• Brano da leggere
::::::::
Il malessere esistenziale della Woolf ha sempre messo duramente alla prova lei e chi più le voleva bene, primo tra tutti il marito che l’aveva sposata senza conoscerne i disturbi, nonostante, già prima del matrimonio, la donna aveva avuto modo di esternarli, ma che non si era mai tirato indietro nel sostenerla. Un detto afferma che, dietro ogni grande uomo, si cela una grande donna, ma questo era un caso in cui, dietro ad una grande donna, si celava un grande uomo.

Oggi probabilmente definiremmo il disturbo psicologico della Woolf come un disturbo bipolare e, negli ultimi tempi, sembra ci fossero anche i sintomi di una psicosi in atto. In famiglia c’erano stati altri membri con fragilità psicologiche evidenti e la scrittrice, da piccola, era stata molestata sessualmente, insieme alla sorella Vanessa, dal fratellastro, esperienza che indubbiamente la segnò.

Una propensione letteraria notevole, una intelligenza acuta, una sensibilità fuori dal comune e la sofferenza derivata dal suo essere al mondo fecero di Virginia Woolf ciò che era e ciò che ci ha lasciato.

Lo scrivere sembra essere stato, per lei, contemporaneamente fonte di vita e di desiderio di morte. Era sempre molto tormentata quando si trovava in procinto di terminare le sue opere, sensibilissima alle critiche tanto che il giudizio di Leonard costituiva un passaggio obbligato prima di dare alle stampe qualsiasi cosa e lo stesso marito, anch’egli scrittore e letterato, era consapevole di quanto dovesse calibrare le sue parole perché il male di vivere non si impadronisse della moglie portandogliela via. Agli inizi del loro matrimonio e della loro attività di scrittori comprarono un torchio tipografico per poter stampare e pubblicare le loro opere da soli e, nel giro di pochi anni, nacque da questa idea una vera e propria casa editrice: la Hogart Press. Lo scrivere sembra essere stato per Virginia la migliore terapia, il suo modo di affrontare la vita, una catena che teneva imprigionato il suo male, anche se non sempre riusciva a contenerlo.
::::::::
Prosegui il brano su Virginia Woolf, riprendendo subito dopo la sua ultima frase.
::::::::
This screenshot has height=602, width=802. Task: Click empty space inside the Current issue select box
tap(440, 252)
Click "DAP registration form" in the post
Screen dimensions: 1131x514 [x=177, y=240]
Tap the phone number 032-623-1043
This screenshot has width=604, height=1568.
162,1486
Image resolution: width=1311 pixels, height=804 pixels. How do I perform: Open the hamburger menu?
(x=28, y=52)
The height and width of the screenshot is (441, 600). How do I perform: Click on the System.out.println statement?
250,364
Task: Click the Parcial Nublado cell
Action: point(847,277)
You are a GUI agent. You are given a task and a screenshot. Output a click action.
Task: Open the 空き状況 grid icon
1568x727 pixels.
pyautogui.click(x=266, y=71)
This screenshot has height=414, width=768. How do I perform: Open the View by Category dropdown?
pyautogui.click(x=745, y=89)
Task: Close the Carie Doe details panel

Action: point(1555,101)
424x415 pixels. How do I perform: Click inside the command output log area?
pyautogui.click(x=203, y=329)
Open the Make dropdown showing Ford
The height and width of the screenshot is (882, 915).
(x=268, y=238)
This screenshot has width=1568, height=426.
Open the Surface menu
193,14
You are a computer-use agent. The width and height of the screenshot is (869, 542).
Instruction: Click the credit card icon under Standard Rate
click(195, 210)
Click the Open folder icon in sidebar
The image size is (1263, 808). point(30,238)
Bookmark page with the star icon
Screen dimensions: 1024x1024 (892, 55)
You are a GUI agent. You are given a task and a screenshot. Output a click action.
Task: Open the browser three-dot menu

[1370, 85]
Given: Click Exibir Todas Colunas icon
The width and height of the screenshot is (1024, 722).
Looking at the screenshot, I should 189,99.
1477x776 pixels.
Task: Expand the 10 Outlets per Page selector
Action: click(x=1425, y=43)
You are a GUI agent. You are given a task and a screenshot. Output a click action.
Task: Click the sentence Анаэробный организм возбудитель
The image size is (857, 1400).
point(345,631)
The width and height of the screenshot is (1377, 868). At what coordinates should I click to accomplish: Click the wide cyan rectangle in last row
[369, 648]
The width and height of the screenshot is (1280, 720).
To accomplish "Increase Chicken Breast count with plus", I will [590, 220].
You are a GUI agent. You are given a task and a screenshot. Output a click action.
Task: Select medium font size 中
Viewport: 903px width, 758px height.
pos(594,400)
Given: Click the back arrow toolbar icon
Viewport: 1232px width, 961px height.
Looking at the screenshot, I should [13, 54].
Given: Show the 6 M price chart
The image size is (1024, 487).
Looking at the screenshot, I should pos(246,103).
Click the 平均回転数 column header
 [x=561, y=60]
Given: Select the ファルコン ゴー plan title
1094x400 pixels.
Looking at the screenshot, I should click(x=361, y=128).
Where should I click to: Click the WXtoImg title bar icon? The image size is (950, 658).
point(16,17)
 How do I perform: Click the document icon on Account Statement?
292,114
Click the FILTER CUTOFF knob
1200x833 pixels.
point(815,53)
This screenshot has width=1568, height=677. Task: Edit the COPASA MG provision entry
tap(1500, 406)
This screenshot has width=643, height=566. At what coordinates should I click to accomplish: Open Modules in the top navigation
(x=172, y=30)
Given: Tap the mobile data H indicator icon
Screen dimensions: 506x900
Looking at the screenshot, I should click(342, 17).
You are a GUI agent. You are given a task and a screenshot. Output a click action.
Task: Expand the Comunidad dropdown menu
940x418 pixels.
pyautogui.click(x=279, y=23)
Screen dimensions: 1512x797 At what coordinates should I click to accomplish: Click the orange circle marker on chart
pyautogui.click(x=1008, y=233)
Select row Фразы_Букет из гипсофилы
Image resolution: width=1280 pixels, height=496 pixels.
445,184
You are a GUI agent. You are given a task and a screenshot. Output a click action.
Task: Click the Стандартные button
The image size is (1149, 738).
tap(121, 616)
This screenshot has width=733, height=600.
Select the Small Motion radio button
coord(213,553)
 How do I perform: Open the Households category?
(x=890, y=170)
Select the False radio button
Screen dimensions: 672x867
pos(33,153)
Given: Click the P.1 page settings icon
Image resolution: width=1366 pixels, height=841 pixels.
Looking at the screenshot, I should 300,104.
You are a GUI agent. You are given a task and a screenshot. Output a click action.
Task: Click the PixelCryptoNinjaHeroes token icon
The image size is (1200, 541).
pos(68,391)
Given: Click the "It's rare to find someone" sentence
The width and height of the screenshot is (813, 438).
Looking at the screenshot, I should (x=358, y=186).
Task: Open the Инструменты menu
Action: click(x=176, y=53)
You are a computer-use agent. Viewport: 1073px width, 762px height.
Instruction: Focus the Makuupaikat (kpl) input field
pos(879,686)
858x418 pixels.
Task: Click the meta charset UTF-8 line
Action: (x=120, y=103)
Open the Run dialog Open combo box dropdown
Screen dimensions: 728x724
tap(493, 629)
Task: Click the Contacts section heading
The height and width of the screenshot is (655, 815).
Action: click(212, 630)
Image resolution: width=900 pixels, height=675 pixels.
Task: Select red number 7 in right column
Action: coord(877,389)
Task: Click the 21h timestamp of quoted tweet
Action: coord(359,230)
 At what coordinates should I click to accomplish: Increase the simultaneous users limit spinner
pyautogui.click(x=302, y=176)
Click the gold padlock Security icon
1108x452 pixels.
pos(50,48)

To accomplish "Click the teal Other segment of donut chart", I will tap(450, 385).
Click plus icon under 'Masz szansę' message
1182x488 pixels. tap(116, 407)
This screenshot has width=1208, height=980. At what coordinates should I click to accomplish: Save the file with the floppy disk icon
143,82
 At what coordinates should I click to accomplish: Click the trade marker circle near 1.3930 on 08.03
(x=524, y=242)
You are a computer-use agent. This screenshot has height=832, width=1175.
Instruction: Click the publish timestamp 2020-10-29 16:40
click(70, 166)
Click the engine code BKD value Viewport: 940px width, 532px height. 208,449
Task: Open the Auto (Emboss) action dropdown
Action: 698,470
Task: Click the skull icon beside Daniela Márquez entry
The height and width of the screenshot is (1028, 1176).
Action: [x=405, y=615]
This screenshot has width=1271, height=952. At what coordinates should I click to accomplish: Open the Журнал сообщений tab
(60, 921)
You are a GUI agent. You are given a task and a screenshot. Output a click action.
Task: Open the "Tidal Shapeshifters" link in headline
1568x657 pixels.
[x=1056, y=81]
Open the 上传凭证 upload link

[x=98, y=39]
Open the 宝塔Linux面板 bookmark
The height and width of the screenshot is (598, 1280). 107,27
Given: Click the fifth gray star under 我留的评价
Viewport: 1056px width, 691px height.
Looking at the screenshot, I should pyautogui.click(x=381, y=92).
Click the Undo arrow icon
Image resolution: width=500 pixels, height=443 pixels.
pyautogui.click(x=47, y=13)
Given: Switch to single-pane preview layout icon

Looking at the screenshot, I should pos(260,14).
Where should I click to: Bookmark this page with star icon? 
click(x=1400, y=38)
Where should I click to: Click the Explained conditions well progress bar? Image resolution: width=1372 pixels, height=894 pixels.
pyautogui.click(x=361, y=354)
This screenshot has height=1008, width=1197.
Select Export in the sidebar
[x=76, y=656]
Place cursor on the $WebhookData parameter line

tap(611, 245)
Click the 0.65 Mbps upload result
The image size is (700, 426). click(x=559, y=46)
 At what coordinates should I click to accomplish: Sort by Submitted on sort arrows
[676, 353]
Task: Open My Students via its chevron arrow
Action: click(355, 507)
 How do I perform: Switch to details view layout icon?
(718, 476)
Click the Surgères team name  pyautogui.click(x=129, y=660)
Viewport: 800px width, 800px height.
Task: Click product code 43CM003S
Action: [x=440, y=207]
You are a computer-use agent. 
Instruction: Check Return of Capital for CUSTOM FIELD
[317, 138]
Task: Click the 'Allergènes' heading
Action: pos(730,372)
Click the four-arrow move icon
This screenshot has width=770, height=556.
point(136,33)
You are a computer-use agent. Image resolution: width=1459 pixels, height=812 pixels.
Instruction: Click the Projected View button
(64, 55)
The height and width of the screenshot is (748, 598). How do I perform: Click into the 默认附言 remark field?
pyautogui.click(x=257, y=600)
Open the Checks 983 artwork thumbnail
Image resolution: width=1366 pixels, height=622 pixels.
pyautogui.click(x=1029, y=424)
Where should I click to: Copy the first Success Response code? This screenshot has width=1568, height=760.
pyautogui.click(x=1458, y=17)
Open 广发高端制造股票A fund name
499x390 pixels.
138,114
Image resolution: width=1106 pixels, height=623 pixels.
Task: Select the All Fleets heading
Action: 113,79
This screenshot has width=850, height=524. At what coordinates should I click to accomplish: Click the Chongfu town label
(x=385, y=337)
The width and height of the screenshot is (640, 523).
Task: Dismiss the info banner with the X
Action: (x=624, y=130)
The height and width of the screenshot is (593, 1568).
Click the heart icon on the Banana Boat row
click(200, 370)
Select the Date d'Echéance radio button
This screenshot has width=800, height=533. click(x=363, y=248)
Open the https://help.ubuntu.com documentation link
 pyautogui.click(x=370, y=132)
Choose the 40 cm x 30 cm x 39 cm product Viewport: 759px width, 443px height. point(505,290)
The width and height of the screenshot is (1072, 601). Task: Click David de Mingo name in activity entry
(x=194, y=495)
::::::::
• La tua risposta
La scrittrice visse nel secolo scorso e combatté, spesso oltrepassandoli, i limiti che la società imponeva al suo essere donna, all’interno di quel periodo storico. Il padre non le permise di studiare all’università come fecero i suoi fratelli, ma, nonostante l’amarezza, Virginia, non solo respirò a pieni polmoni il meglio dell’ambiente culturale del suo tempo, ma contribuì attivamente alla sua creazione. Basti ricordare il Bloomsbury Group un gruppo di intellettuali londinesi che si ritrovavano nel quartiere di Bloomsbury e che aveva tra i suoi fondatori il fratello di Virginia Toby Stephen e a cui lei diede un sostegno fondamentale. Attivista all’interno dei movimenti femministi scrisse due importanti saggi, “Una stanza tutta per sé” e “Le tre Ghinee” , per evidenziare e denunciare come la condizione femminile fosse ostacolata e repressa dalla cultura maschile dominante. Particolare attenzione dà alla minore possibilità di accesso alla cultura per una donna, argomento naturalmente a lei carissimo.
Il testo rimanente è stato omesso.